The representatives of public sector medical colleges belonging to Islami Jamiat Talaba (IJT) told a press conference it was unjust to allow the Fatima Jinnah and King Edward medical colleges to retain their affiliation with the Punjab University while the other medical colleges are forced to register with the UHS, and to violate the recommendations of the Justice (r) Ghulam Mujaddid Mira Report, which calls for the UHS to focus on research and basic sciences.
“The Mujaddid Commission has recommended that the registration of medical colleges be by choice, not compulsory,” one representative said, adding, “We have visited the UHS and seen that it has only some personalities on campus. There is no infrastructure or a suitable academic atmosphere.”
They added that the UHS was established at a small site by forcefully shifting a nursing institute funded by the Asian Development Bank.
The student representatives said they were in favour of good quality new universities, but not in this way. “We don’t oppose the UHS, but say that it should focus on MPhil, PhD programmes. There should be no compulsion to join it, as this will centralized the UHS and it will dominate in the Punjab.”
They also demanded the Punjab government publish and implement the Mujaddid Commission report.
About the involvement of students, they said a proportion of students were not aware of the issue as the new managements of the boards of governors were supporting the UHS, sometimes unfairly. “It’s pressure from the students and teachers that has stopped them.” They said the principal executive officers were forcing academic councils to register with the UHS, otherwise no one wanted to join an unproven institution.
The student representatives said the increasing fees of medical colleges was another issue. “The UHS has demanded Rs 2 million as an affiliation fee from each college, which will ultimately make medical education more expensive. Already the increase in fees has forced students to live outside hostels in rented rooms.”
They said they were starting a broad based campaign to highlight the problems with the UHS by publishing pamphlets and arranging seminars at college and city level. They said protests had already begun in Nishtar Medical College and Bahawalpur Medical College.
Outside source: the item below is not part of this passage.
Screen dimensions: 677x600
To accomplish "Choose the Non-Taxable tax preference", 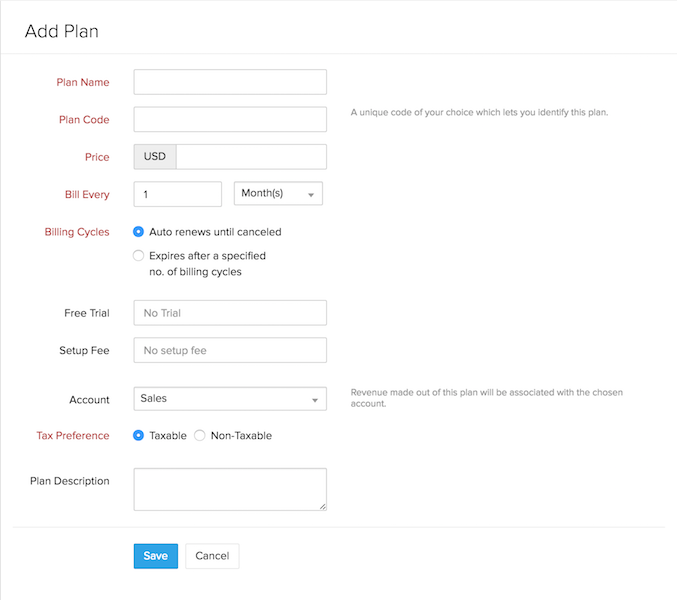I will pyautogui.click(x=200, y=436).
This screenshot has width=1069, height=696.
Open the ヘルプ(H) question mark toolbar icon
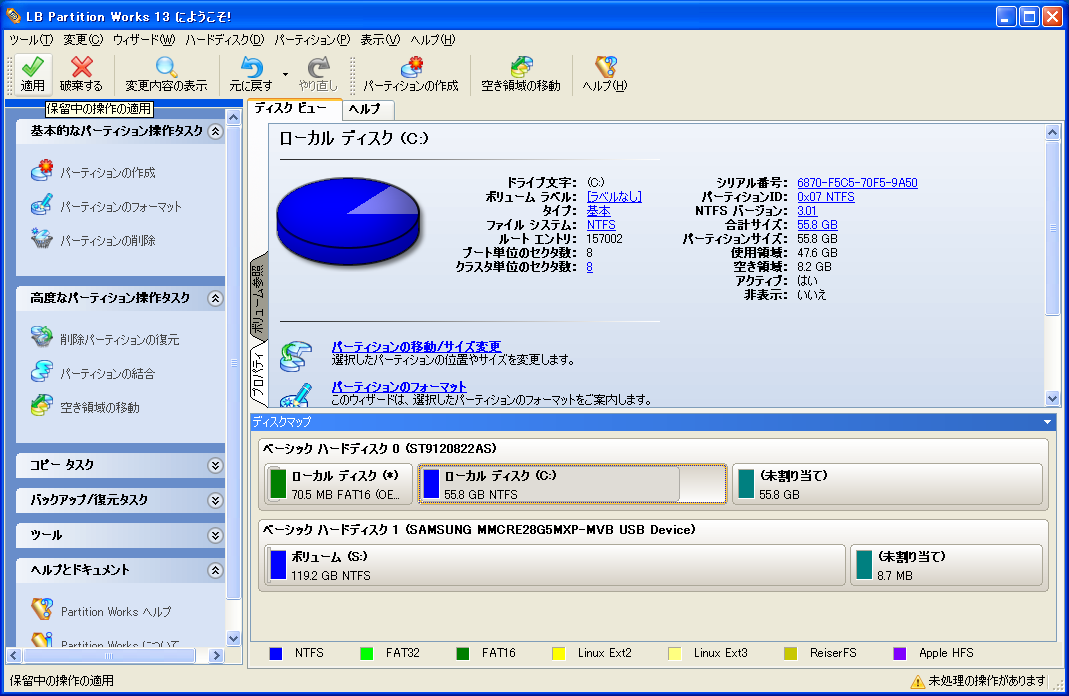click(x=605, y=68)
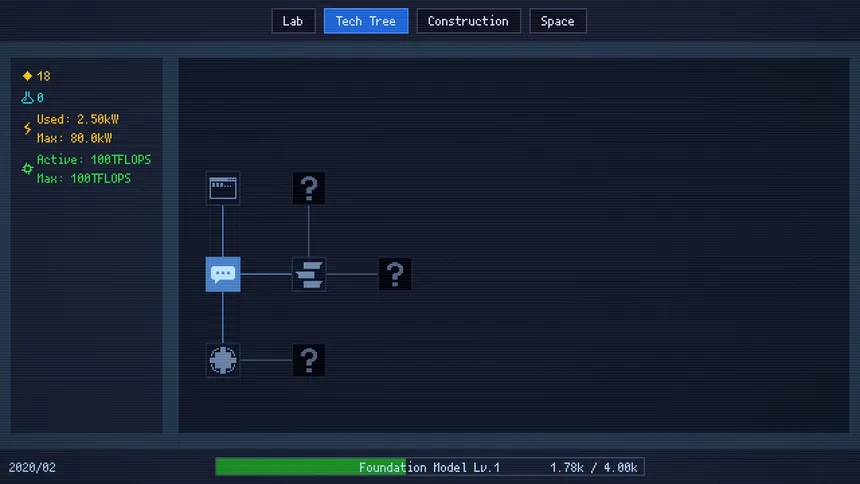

The students present at the press conference were IJT Punjab head Nasrullah Goria, Muhammad Arshad (final-year) of King Edward Medical College (KEMC), Amir Osman (fourth-year) of Allama Iqbal Medical College, Attiqur Rehman (fourth-year) of Rawalpindi Medical College, Tariq Rana (fourth-year) of Nishtar Medical College, Multan, Nadir Ali (fourth-year) of Quaid-e-Azam Medical College, Bahawalpur, and Khalid Hojora (fourth-year) of Punjab Medical College, Faisalabad.